═══ GIVEN RECORDS ═══

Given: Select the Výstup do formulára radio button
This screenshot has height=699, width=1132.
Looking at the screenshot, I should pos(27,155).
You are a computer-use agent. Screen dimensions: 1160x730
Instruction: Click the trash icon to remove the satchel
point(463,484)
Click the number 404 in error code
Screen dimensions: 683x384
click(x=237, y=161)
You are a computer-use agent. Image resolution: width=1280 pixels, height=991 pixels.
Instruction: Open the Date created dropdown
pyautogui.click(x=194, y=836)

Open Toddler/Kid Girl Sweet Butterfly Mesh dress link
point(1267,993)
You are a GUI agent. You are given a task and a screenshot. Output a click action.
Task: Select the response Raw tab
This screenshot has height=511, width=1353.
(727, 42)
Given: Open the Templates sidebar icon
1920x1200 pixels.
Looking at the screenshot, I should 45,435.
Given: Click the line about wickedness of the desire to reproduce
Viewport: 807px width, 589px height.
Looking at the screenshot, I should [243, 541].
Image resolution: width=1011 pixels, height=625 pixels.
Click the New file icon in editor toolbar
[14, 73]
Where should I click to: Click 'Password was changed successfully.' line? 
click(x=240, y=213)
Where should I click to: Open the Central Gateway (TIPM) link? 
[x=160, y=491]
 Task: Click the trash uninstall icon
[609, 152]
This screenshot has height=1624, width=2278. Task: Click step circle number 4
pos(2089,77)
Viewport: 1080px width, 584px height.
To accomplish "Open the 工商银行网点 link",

═══

INSTRUCTIONS TO FOLLOW:
If a line in the data above contains "Select", return that line.

WRITTEN RESPONSE:
Given: Select the Výstup do formulára radio button
Task: Select the response Raw tab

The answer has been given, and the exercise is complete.